The 7th district is so precisely engineered that at one point it narrows to the width of a single seafood restaurant, snaking past two other congressional districts so it can link two far flung Republican-leaning areas.
“Three congressional districts all converge on this spot,” Leach said from the parking lot at Creed’s Seafood and Steaks last week, as cars whizzed overhead on the Pennsylvania Turnpike.
“This is the sixth; over there is the seventh; and down that road is the 13th,” he said, pointing in several directions. “This is what gerrymandering looks like on the ground.”
Leach has at least four opponents to defeat in the Democratic primary before he would run against Meehan. A spokesman for the Republican did not respond to requests for comment on the trial over gerrymandering.
Critics of gerrymandering say it helps explain why Pennsylvania has sent 13 Republicans and only five Democrats to the U.S. House since the 2011 redistricting, despite being a closely divided swing state.
Republican legislators counter that the lines were drawn in accordance with the law and that their candidates have prevailed in elections thanks to superior policy ideas.
The Democrats have targeted six Republican-held districts in the state as part of their quest to pick up the 24 House seats they need to overturn the Republicans, who also have a Senate majority and President Donald Trump in the White House.

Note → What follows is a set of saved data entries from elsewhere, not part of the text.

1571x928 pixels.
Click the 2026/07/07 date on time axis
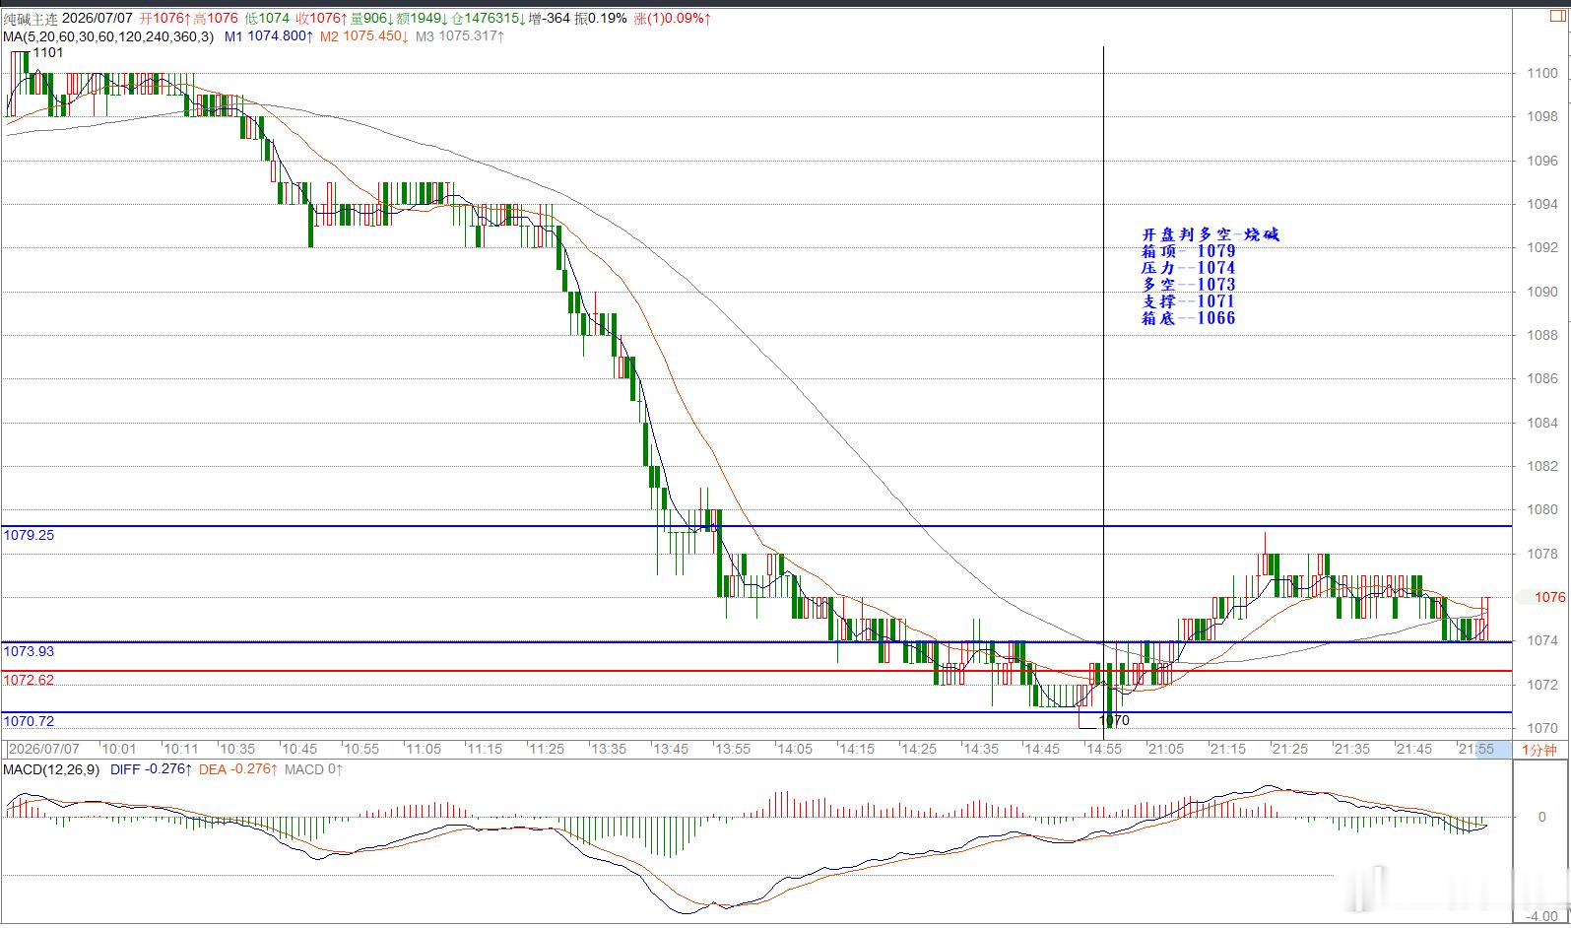click(44, 749)
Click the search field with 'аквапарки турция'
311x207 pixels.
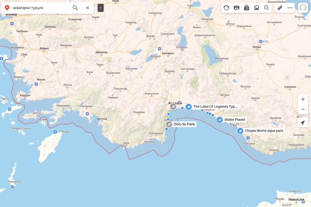pyautogui.click(x=40, y=8)
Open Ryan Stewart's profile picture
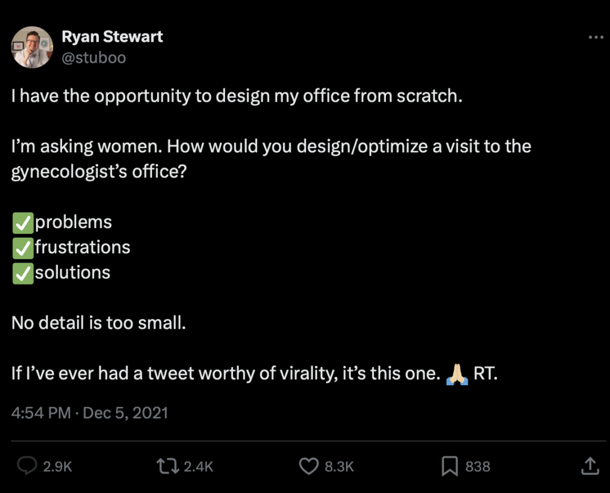Viewport: 610px width, 493px height. tap(32, 47)
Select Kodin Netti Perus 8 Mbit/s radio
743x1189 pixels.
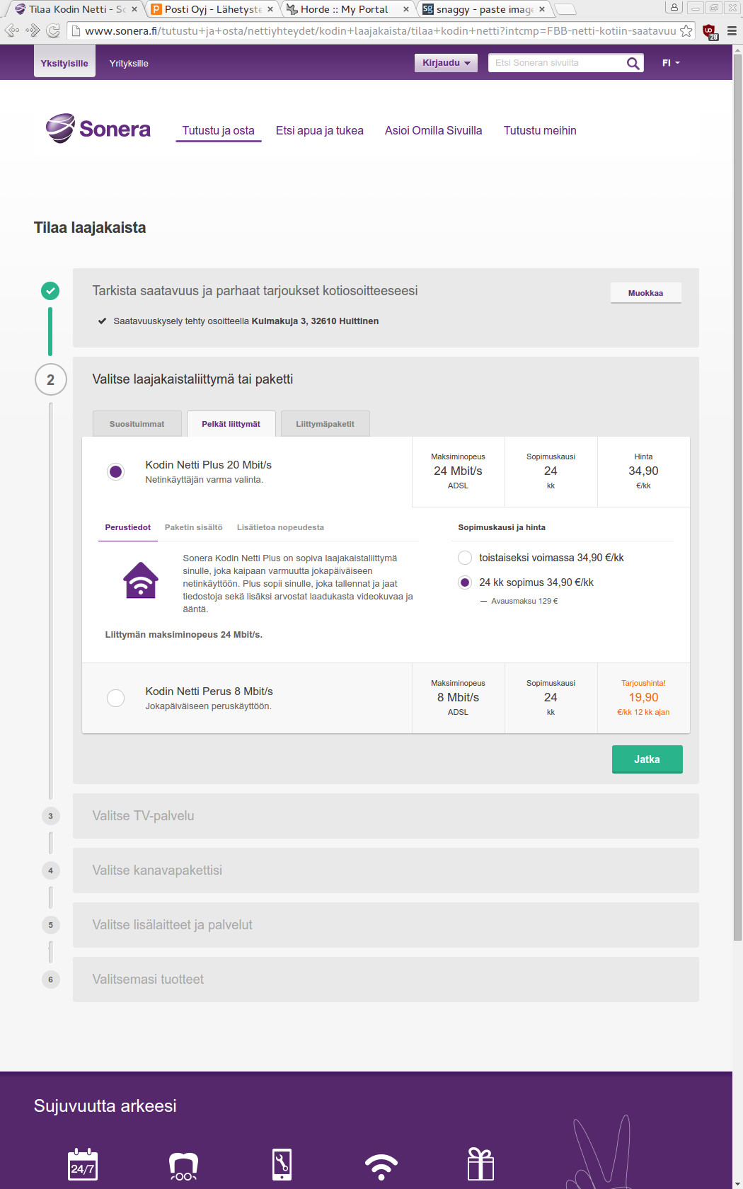point(115,698)
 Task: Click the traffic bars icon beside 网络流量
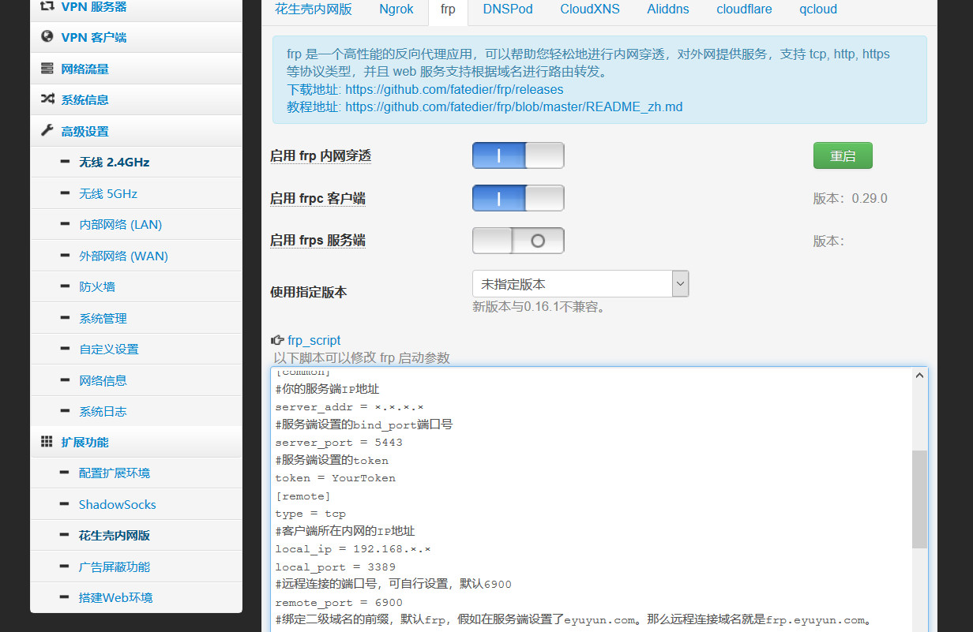[47, 68]
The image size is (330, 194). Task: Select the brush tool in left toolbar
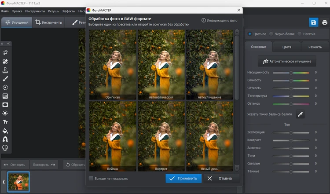click(x=5, y=79)
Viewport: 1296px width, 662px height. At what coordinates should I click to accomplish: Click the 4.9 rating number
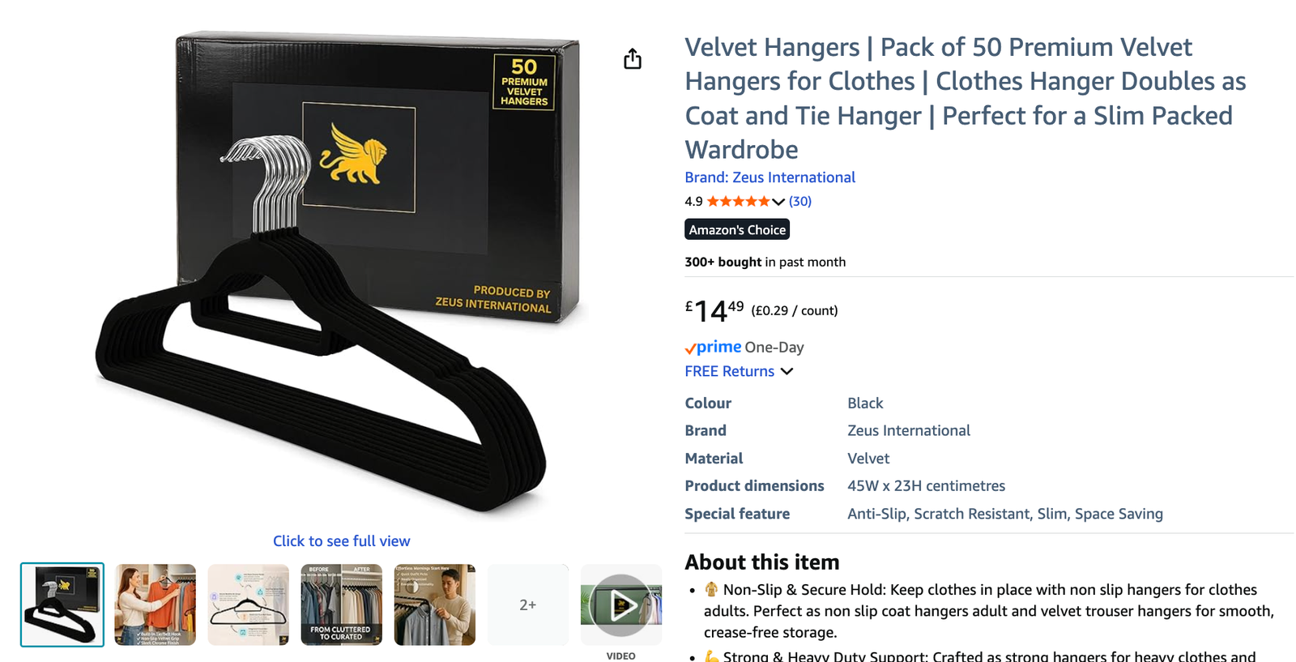[693, 201]
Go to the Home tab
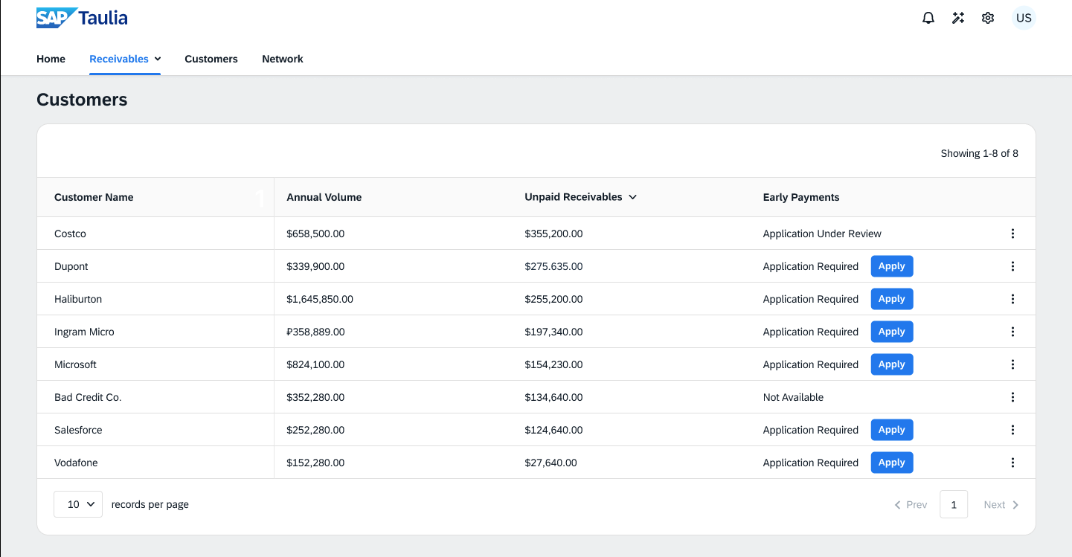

Democrats need to win the nationwide popular vote by at least 10 points in 2018 to do so, in part because of gerrymandered lines, according to Michael Li, a redistricting expert and lawyer at New York University’s Brennan Center for Justice.
“Pennsylvania is probably the most aggressive of the gerrymanders,” he said. “You look at some of the maps in the Philadelphia suburbs, and it looks like a 4-year-old just slapped paint around.”